Trade Shredding Reform Rule Passed

The Securities and Exchange Commission wants to take another step to end trade shredding, the practice of slicing up orders for tape revenue, so it recently approved an NASD rule.

But some trading executives say that any regulatory reform must be carefully applied or proprietary-trading operations could be hurt.

The NASD rule change comes in the wake of the same action at four major exchanges, actions taken at the behest of the SEC, which already have recently filed rules banning trade shedding. The latter is described as the "unbundling" of customer orders for the monetary gain of a brokerage at the expense of best execution standards. An example of the abuse would be cutting up a customer's 1,000-share order into ten 100-share orders in order to generate more revenue.

The SEC, in its new rules, wrote that, "No member or associated person may engage in conduct that has the intent or effect of splitting any order into multiple smaller orders for execution…for the primary purpose of maximizing a monetary or an in-kind amount to be received…."

The NASD, which has been behind the major exchanges on this issue, recently filed its own order entry and execution practices rule change. In it, any money generated by trade shredding would include "credits, commissions, gratuities, payments for or rebates of fees, or any other payments of value to the member of associated person."

Still, Jefferson Wigley, a managing member of Sun Trading, which makes markets in some 600 stocks, said he supported efforts to end most trade shredding. But Wigley contends that regulators should differentiate between customer and proprietary orders.

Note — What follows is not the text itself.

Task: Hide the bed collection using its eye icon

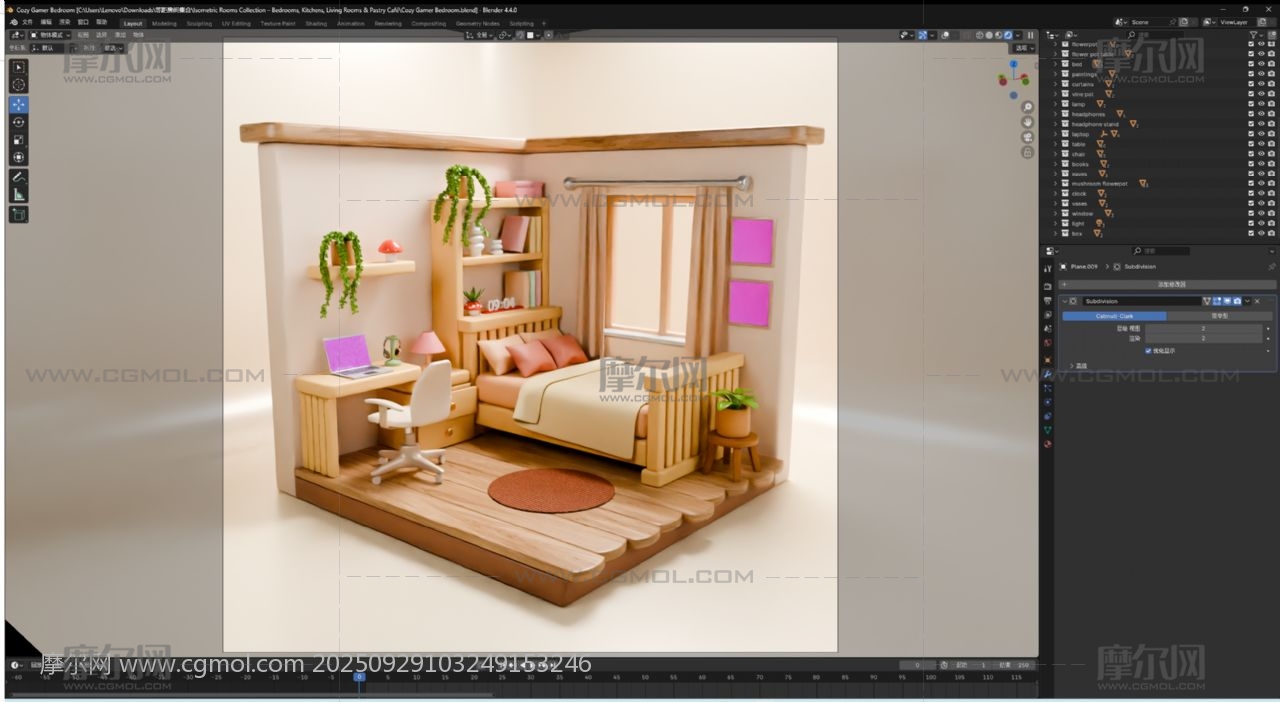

"We share the concern where members are splitting customer orders into multiple smaller orders solely for the purposing or maximizing payments for the benefit of a member," Wigley wrote in a recent comment letter to the SEC. However, he noted that when a firm is trading for its own account, trade shedding can lead to tighter and more efficient markets. That, he adds, "benefits the public."

A trading executive, who didn't want to be quoted by name, said "any trade shedding reform rule must distinguish how we trade for ourselves and what we do for customers."

Others caution that the SEC, in pushing for the new trade shedding rules, is going over old ground. Trade shredding, they say, was already addressed last year with the passage of Reg NMS. The massive regulation revises the market data trading formulas through reducing the prior emphasis on trading volume.

Still, the SEC, in publishing the final trade shedding order in the March 3 Federal Register, took note of these objections.

Despite Reg NMS, the SEC wrote that "it is appropriate for self-regulatory organizations to take additional steps to address trade shedding and its potentially distortive effects."